Precautionary Nominee


"Policymakers need to take a precautionary approach to environmental problems," said New Jersey Gov. Christine Todd Whitman at a recent National Academy of Sciences meeting. "We must acknowledge that uncertainty is inherent in managing natural resources, recognize it is usually easier to prevent environmental damage than to repair it later, and shift the burden of proof away from those advocating protection toward those proposing an action that may be harmful."

On its face, Whitman's comments appear to be endorsing of the "precautionary principle," which some environmental policy analysts have aptly summed up as "regulate first, ask questions later." Under the precautionary principle all new technologies are guilty until proven innocent.

"Ms. Whitman's seeming acceptance of the precautionary principle is worrisome," says Fred Smith, president of the Competitive Enterprise Institute, a pro-market research organization based in Washington, D.C. "For any government official to weigh the risks of technological and institutional innovation as being inherently greater than the risks of technological and institutional stagnation is to turn a blind eye to the future of America and the world."

The activist campaign to get the precautionary principle adopted as policy has already made considerable headway. Under the Clinton administration, the precautionary principle has made its in way into two important United Nations treaties. The first of these is the Biosafety Protocol, which will regulate world trade in biotech products. The second is the new treaty on Persistent Organic Pollutants (POPs), which bans the production of 12 organic chemicals, including some pesticides. The POPs treaty is expected to serve as a future framework for banning other chemicals disliked by activists.

The strictest interpretations of the precautionary principle jettison entirely the notion of tradeoffs, requiring that any new technology never cause any harm to the environment or human health. Of course, accurately predicting in advance the benefits and harms that a technology may one day produce is an impossible task. This inherent uncertainty means that opponents of a new technology can always stall its introduction by endlessly demanding that more research be done to rule out even their most farfetched fears.

Ultimately, the broad adoption of the precautionary principle by the EPA regulators would transform the agency from one charged with improving the natural environment into a de facto technology licensing authority.
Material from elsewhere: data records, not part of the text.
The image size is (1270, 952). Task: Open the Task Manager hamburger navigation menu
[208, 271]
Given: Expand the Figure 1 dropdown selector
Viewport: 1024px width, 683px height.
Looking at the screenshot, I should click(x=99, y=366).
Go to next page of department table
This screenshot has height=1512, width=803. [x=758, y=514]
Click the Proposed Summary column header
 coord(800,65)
"I believe that the reality of running America's largest regulatory agency will make apparent to Ms. Whitman the severe negative consequences that the precautionary principle would have on fostering a healthy natural environment," says Smith. "I hope that Ms. Whitman will come to understand–as her boss president-elect Bush already does–that we need more rapid rates of technological and institutional innovation if we are to successfully integrate the planet's ecological and economic aspirations."